Jemma’s first trip to Ghana

Jemma wanted to explore the world after completing her A-Levels in Essex and was interested in going to Africa from a young age. At 18 she left her hometown, Brightlingsea to spend six months volunteering as a teacher in Ghana.  Through a gap year agency Jemma was placed in the home of a wealthy Ghanaian family, where she met 14-year-old orphan Mabel. Mabel was the families house girl, she cooked and cleaned for the family. From the moment Jemma and Mabel met they became close friends.

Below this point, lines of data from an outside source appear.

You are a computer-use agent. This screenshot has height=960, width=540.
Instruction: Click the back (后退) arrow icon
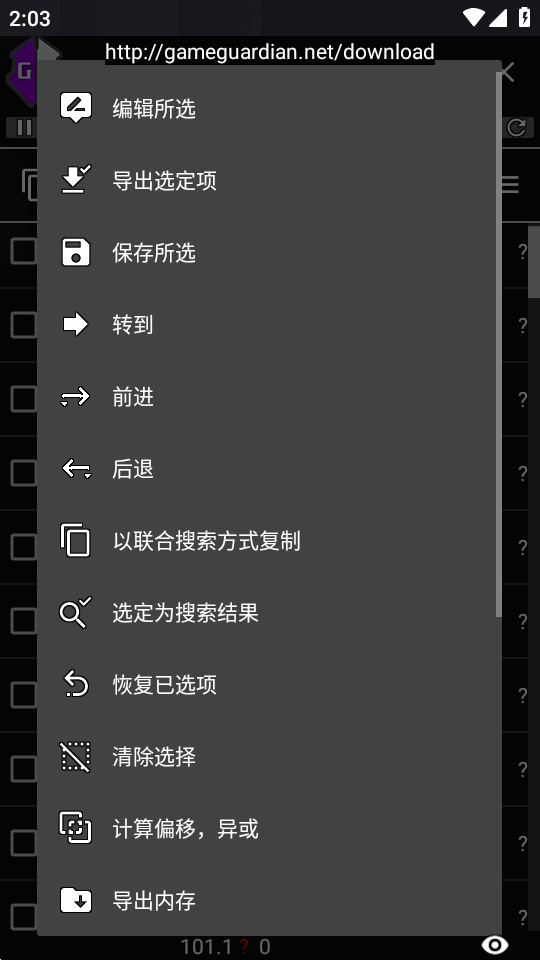click(76, 469)
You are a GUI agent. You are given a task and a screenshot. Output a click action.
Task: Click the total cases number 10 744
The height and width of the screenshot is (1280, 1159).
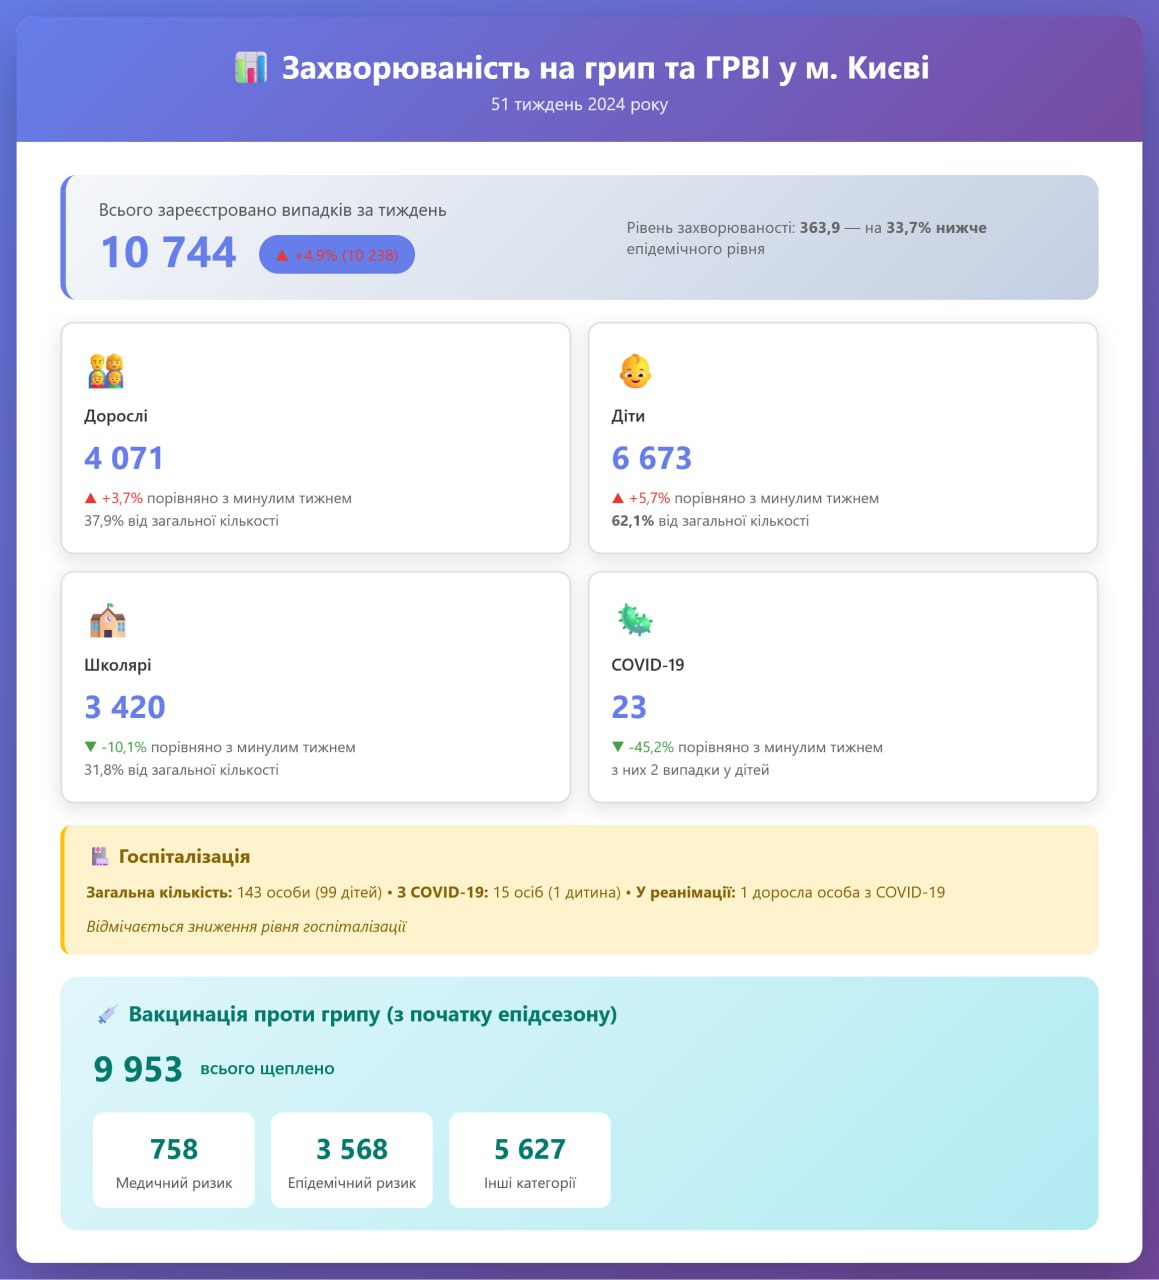click(x=169, y=252)
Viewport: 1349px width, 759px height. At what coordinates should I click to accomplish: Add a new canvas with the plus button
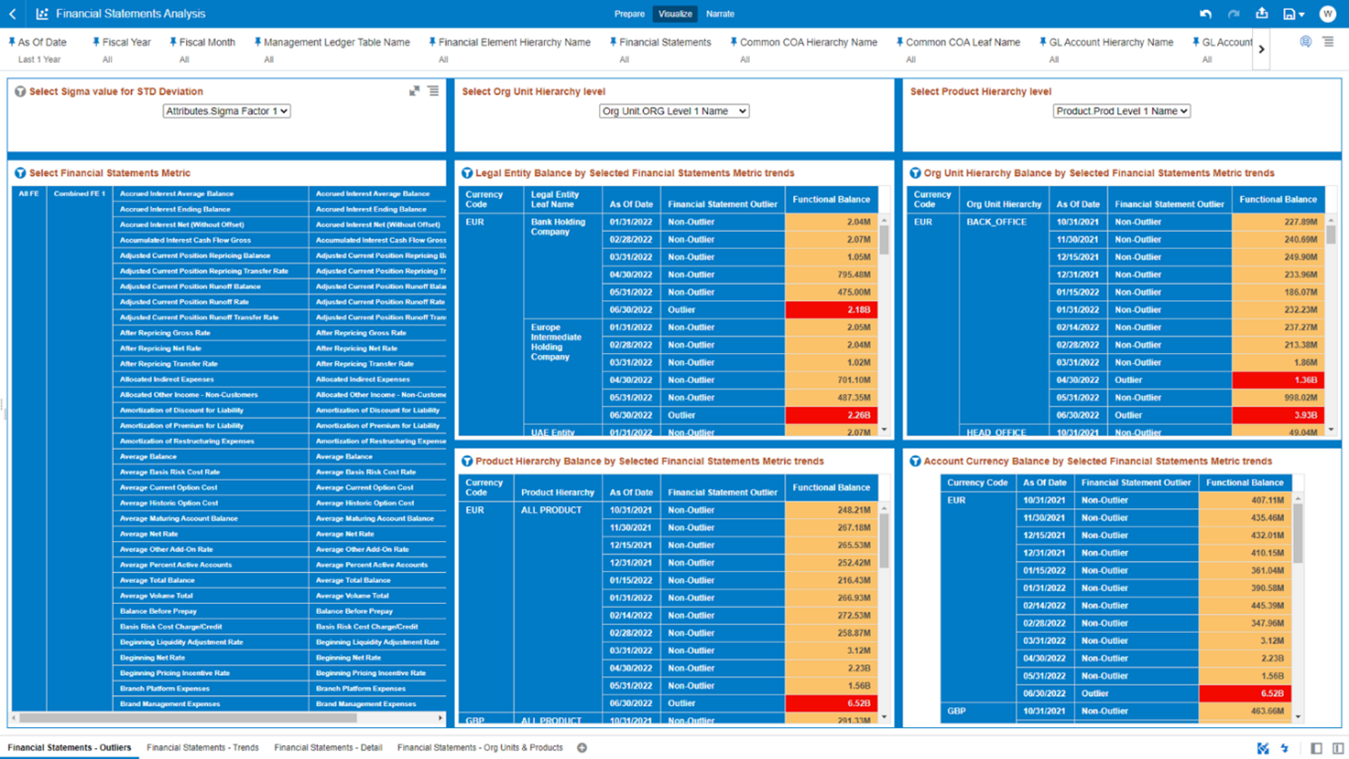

While Jemma was in Ghana she volunteered at a local school for girls, it was here she learnt about the issues facing young women in Ghana. Girls were often the ones kept back if their families struggled financially. Being a girl in Ghana was tough and for some women, like Mabel, it was near impossible. While teaching, Jemma met Ben Antwi, an experienced and passionate teacher in Kumasi. Ben took Jemma under his wing at school, helping her understand the Ghanaian ways of teaching.

When Jemma returned home from her teaching placement she kept in contact with Mabel.  She would always find Mabel under intense pressure to complete all the household chores.  There were occasions when she was very unhappy, not regularly going to school.

Jemma was desperate to help Mabel. She had only completed a few years of primary school and had been kept back every year for poor attendance and failing her exams. Jemma felt helpless, without anyone to turn to in Ghana for help. Jemma was forced to leave Mabel with the family when her gap year in Ghana came to an end. Upon return to the UK Jemma found it hard to adjust back to normal life, constantly thinking about Mabel.

It was not until Jemma started work as a secondary school teacher in 2013 and began earning money, she decided to support Mabel through boarding school in Kumasi. Jemma and her sister Laura went back to Ghana in 2012 and made arrangements for Mabel to leave her work as a house girl and break free. During this trip, Laura caught a life-threatening case of malaria. She was lucky to survive and with thanks to the help of the caring Ghanaian hospitality she was well looked after.

With help from Jemma and her family, Mabel was able to gain permission to leave the family she was working for and left to start a new life studying catering and boarding at the Ramseyer Vocational Institute in Kumasi. Mabel has now graduated and is an incredibly happy and healthy young woman.

Jemma remained good friends with Ben and visited him many times on her trips back to Ghana to visit Mabel. They shared ideas about helping more children access education in Kumasi. Eventually they decided to build a school in a small village just outside Kumasi and it would be known as the Brightlingsea School. 

It took Jemma three years to fundraise the required funds to build the Brightlingsea School and some personal funds from Jemma, Ben and their families. Ben and Jemma opened the doors of the Brightlingsea School in 2016, it now has over 130 children registered at the school.

Porridge and Pens was established as a registered charity after the Brightlingsea School was set up.  The Brightlingsea School is now supported financially by Porridge and Pens and owned and managed by Ben. 

Porridge and Pens has grown in supporters since 2016 and now has four projects changing lives in Ghana. 

The inspiration behind Porridge and Pens comes from Mabel and Ben and the need for totally free schooling in Ghana.